For example, I happily fast-forwarded through VOD episodes of the TBS comedy “Sullivan & Son” as well as that network’s reality show “Deal With It” and talk show “Conan.” Mind you, there’s one caveat here: TBS did not have any paid commercials attached to these VOD offerings.
Instead, the network ran promos of other TBS shows during commercial breaks. “Sullivan & Son” contained promos for “Big Bang Theory,” “Franklin & Bash,” “Family Guy” and “Conan.” A “Conan” episode had three promos: for “Conan,” “Family Guy” and “Big Bang Theory.” You could zip past all of those.
Other cable networks like USA are in the same boat as TBS. Because VOD is still a relatively new format, not all advertisers are rushing in. In addition, not all pay TV providers are smoothly operating their VOD services.
Some networks are farther ahead than others in selling VOD commercials. The broadcast networks seem to have done better than cable networks.
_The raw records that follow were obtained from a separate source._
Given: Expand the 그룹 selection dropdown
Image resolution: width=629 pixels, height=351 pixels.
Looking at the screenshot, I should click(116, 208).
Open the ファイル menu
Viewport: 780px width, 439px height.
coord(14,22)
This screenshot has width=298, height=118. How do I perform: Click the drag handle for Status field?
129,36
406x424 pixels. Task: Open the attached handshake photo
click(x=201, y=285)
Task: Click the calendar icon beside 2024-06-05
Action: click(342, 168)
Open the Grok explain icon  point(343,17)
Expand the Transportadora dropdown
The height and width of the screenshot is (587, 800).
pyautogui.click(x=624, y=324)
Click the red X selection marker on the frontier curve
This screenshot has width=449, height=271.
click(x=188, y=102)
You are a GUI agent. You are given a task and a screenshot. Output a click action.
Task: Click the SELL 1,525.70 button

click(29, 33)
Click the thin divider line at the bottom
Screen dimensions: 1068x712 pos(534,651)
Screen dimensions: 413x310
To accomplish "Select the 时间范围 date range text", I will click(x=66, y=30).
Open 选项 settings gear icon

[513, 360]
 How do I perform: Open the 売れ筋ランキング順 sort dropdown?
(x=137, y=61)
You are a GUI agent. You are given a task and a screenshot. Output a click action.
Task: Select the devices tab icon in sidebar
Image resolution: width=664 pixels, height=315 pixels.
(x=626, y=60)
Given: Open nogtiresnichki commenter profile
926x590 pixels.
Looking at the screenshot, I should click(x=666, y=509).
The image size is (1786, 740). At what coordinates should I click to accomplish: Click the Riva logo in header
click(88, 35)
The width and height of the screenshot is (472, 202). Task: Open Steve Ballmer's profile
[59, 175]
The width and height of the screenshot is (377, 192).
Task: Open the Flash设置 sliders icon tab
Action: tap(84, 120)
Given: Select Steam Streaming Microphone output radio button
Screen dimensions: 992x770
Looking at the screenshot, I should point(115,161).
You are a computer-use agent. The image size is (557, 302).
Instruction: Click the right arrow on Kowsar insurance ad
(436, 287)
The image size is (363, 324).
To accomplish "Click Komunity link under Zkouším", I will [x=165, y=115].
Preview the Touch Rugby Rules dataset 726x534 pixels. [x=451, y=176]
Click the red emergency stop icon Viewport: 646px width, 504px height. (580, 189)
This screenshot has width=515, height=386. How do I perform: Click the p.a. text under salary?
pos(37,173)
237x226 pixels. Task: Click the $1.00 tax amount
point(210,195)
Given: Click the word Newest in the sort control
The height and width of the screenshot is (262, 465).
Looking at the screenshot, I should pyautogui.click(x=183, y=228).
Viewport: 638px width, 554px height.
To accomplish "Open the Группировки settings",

Those VOD shows that include standard commercials have been good deals for viewers. Typically they contain just one or two 30-second commercials in each break. Not bad.
VOD viewing can be part of the Nielsen C3 rating -- commercial ratings plus three days of time-shifted viewing. Advertisers also know that the fast-forwarding remote control function will be disabled for paid commercials.
There is still a way to go. Rentrak says viewers spent an average of 8.7 hours with VOD content per month in 2013, up only 12 minutes from a year earlier.
Still many big VOD services – like long-time proponent Comcast -- have been enthusiasts. Comcast says its C3 ratings are up 20%.
Of course, you can’t fast-forward through the commercials. But hopefully, for viewers, it will be hard to find those commercials on some networks, at least for the near term. That will force the TV powers-that-be to let viewers snarkily cherish their remaining days of fast-forwarding activity.